▶ [Exercise directions]:
Look through the listing below and write out exactly the lines from the line with "This screenshot has height=411, width=1697." to the line with "This screenshot has width=560, height=560.", both included, and no others.

▶ [Records]:
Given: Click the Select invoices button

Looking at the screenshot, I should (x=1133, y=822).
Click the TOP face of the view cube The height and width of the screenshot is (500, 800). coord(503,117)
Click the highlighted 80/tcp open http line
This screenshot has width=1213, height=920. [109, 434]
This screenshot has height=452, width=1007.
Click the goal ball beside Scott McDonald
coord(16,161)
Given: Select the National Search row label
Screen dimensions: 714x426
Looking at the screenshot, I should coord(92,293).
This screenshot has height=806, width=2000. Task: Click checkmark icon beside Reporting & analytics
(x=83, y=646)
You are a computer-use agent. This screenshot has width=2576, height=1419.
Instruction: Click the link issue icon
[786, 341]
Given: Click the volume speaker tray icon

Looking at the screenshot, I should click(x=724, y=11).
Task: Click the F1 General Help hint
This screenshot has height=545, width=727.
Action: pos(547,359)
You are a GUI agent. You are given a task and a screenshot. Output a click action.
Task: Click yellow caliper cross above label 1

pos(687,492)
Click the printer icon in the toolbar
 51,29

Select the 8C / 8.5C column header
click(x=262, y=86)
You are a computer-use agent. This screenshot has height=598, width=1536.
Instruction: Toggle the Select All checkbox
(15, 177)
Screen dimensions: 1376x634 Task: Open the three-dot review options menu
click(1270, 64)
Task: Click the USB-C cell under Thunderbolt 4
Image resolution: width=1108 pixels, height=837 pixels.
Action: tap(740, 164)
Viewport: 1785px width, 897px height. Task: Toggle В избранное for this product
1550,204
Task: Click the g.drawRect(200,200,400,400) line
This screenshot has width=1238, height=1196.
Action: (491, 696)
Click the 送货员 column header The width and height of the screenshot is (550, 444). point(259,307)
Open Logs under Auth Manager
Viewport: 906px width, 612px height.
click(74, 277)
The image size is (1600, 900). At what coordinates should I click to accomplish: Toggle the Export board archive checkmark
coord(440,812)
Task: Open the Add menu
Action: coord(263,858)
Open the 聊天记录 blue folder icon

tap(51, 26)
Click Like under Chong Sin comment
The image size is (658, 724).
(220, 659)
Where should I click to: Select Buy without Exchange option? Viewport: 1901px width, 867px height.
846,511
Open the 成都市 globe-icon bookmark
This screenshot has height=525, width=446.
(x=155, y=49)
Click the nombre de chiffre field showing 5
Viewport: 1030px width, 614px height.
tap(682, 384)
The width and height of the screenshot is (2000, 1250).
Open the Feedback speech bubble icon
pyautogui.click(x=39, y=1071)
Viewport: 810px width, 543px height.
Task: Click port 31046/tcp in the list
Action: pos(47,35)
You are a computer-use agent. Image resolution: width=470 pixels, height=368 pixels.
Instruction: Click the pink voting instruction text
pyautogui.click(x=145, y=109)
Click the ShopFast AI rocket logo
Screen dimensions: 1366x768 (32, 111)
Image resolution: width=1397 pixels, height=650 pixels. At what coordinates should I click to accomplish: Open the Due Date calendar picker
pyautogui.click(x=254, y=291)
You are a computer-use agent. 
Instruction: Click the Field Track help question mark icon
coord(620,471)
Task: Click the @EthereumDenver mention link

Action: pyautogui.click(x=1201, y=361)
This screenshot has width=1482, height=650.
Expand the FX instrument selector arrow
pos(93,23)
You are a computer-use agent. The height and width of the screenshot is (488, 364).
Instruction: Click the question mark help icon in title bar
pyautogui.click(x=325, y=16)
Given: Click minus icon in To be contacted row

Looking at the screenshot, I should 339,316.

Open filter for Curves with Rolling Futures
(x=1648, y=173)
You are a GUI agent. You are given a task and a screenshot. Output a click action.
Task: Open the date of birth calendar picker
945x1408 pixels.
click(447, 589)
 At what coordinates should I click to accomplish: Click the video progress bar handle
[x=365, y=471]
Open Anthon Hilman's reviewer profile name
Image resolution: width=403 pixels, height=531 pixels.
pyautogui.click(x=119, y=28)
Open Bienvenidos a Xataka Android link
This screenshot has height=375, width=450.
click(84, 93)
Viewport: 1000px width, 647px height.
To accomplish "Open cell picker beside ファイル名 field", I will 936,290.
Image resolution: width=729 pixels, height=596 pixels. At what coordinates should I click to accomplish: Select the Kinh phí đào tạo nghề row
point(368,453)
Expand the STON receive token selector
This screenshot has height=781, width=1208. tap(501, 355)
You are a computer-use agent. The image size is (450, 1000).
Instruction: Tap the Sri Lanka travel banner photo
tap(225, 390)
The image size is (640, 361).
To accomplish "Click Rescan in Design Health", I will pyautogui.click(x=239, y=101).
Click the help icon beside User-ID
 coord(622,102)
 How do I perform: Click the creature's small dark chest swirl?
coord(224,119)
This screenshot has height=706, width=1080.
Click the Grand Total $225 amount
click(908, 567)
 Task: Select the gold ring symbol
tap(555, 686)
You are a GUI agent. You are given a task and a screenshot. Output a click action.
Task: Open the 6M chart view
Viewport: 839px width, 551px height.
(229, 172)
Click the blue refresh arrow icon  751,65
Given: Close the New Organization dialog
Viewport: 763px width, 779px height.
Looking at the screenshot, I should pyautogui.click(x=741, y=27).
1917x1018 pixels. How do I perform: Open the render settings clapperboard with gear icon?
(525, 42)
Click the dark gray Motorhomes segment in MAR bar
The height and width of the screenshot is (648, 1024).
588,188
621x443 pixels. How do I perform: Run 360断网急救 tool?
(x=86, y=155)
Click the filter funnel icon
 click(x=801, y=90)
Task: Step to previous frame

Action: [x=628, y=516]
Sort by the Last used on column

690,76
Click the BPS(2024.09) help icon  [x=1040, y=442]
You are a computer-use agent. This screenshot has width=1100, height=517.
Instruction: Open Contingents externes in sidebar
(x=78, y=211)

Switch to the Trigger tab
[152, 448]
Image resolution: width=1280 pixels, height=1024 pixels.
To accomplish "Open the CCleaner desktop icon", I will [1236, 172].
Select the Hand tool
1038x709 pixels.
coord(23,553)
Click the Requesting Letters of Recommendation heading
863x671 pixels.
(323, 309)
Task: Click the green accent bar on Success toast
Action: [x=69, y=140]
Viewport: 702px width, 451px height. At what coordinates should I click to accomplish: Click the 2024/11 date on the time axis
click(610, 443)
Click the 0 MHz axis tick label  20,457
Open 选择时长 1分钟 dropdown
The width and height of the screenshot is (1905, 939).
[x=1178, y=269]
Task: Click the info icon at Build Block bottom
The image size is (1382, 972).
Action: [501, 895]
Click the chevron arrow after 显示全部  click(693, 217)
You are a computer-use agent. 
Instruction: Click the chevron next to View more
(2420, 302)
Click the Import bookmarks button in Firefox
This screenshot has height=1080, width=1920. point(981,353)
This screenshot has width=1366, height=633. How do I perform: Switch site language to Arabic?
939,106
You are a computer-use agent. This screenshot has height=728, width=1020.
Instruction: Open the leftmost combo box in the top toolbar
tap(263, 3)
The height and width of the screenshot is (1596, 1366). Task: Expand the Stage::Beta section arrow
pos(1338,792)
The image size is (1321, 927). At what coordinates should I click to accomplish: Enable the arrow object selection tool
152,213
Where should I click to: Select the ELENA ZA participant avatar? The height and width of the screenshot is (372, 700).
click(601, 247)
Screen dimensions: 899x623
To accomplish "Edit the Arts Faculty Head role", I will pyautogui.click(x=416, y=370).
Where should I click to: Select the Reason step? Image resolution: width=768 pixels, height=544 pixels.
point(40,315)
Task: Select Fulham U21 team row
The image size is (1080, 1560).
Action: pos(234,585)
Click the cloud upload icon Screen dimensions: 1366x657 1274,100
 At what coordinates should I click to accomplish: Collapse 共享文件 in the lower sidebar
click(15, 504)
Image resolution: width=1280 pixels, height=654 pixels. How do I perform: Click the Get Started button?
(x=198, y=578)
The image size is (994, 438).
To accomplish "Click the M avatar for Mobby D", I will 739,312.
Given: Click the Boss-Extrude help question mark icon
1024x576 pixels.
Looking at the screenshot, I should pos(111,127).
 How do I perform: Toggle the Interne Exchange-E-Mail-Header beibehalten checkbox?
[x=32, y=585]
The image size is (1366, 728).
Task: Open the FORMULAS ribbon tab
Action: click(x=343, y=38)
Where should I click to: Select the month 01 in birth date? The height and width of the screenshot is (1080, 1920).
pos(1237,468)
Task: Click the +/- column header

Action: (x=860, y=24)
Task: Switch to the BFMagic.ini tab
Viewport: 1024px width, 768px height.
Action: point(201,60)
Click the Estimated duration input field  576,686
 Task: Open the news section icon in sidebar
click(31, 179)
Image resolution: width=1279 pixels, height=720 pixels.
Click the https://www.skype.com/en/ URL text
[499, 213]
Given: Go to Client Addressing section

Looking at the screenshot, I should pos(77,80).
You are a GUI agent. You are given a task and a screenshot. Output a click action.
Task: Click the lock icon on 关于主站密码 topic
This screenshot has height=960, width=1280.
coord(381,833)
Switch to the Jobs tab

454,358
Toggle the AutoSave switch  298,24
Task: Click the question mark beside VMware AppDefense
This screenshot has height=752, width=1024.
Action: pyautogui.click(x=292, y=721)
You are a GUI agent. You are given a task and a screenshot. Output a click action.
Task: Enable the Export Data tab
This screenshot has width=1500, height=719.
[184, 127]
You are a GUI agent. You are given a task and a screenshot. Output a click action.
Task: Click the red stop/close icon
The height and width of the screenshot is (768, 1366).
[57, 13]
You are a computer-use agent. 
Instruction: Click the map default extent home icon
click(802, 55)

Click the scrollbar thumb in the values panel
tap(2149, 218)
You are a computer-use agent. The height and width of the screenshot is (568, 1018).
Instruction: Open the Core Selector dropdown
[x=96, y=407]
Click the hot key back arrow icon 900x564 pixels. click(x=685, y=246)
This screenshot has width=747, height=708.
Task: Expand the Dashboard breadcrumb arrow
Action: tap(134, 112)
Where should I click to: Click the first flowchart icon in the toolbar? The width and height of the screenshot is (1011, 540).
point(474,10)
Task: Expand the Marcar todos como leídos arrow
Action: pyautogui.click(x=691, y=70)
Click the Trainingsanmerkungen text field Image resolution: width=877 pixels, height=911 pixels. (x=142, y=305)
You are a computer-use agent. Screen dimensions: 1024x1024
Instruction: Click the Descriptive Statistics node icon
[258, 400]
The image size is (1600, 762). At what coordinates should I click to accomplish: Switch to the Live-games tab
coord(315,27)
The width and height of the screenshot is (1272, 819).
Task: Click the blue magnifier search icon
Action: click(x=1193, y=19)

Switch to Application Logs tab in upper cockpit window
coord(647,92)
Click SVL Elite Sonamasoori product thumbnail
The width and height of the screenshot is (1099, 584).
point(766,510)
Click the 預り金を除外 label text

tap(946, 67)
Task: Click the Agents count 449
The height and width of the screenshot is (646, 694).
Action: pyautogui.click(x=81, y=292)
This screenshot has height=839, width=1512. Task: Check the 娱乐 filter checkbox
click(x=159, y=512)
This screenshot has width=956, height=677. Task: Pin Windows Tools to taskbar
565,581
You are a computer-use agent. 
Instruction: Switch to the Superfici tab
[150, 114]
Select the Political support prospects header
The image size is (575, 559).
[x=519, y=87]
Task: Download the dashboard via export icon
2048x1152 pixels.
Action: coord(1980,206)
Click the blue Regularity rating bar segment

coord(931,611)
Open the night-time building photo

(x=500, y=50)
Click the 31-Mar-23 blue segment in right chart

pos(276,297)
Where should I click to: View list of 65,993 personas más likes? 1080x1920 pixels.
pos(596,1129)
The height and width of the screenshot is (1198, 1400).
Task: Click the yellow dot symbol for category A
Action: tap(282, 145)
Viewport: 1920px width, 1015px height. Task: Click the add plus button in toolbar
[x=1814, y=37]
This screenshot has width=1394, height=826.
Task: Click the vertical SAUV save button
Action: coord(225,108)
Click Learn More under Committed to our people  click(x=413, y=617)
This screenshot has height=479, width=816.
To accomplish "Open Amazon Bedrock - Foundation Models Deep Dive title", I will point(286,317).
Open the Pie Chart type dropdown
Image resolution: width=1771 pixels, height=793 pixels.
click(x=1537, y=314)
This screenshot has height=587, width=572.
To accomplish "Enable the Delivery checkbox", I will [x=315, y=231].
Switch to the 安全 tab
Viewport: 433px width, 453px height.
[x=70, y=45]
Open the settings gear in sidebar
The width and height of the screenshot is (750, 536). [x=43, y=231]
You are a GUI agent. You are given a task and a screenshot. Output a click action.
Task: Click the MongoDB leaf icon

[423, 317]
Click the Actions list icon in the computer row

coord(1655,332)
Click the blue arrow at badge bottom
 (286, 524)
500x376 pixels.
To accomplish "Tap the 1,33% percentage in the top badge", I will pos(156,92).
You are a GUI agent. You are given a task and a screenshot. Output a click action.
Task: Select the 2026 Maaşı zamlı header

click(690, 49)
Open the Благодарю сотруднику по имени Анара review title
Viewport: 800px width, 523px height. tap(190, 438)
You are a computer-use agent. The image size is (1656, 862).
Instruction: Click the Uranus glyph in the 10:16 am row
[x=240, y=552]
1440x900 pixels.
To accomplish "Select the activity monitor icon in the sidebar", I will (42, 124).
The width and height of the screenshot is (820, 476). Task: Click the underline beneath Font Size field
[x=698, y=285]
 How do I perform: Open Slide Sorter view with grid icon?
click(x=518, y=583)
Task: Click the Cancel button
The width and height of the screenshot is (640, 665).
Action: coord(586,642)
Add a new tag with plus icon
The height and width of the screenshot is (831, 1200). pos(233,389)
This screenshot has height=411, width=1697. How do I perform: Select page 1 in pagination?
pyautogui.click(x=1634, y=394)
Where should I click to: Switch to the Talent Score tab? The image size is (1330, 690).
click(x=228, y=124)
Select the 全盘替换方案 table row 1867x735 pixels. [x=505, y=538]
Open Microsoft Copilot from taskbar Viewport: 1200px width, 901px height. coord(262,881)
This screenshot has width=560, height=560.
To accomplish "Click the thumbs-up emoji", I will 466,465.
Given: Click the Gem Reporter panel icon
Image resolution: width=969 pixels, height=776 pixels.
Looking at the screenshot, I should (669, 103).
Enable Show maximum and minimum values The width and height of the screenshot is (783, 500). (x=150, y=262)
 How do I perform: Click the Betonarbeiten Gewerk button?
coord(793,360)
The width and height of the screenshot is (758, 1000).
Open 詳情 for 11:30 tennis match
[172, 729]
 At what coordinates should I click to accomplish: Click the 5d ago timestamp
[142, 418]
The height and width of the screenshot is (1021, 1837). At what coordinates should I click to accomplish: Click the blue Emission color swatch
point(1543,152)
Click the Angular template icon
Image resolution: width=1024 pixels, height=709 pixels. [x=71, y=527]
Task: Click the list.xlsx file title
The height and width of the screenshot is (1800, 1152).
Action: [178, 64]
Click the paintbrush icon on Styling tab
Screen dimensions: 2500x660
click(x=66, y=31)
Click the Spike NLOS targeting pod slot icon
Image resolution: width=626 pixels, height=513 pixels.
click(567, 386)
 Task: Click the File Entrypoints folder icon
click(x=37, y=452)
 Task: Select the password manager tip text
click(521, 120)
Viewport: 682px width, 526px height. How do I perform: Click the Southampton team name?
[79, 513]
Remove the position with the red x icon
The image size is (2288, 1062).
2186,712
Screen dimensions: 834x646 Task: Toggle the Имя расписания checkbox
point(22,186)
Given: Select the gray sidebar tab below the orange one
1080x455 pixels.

▶ [Task solution]:
This screenshot has height=411, width=1697. How do I perform: Select page 1 in pagination?
pyautogui.click(x=1634, y=394)
Where should I click to: Switch to the Talent Score tab? The image size is (1330, 690).
click(x=228, y=124)
Select the 全盘替换方案 table row 1867x735 pixels. [x=505, y=538]
Open Microsoft Copilot from taskbar Viewport: 1200px width, 901px height. coord(262,881)
This screenshot has width=560, height=560.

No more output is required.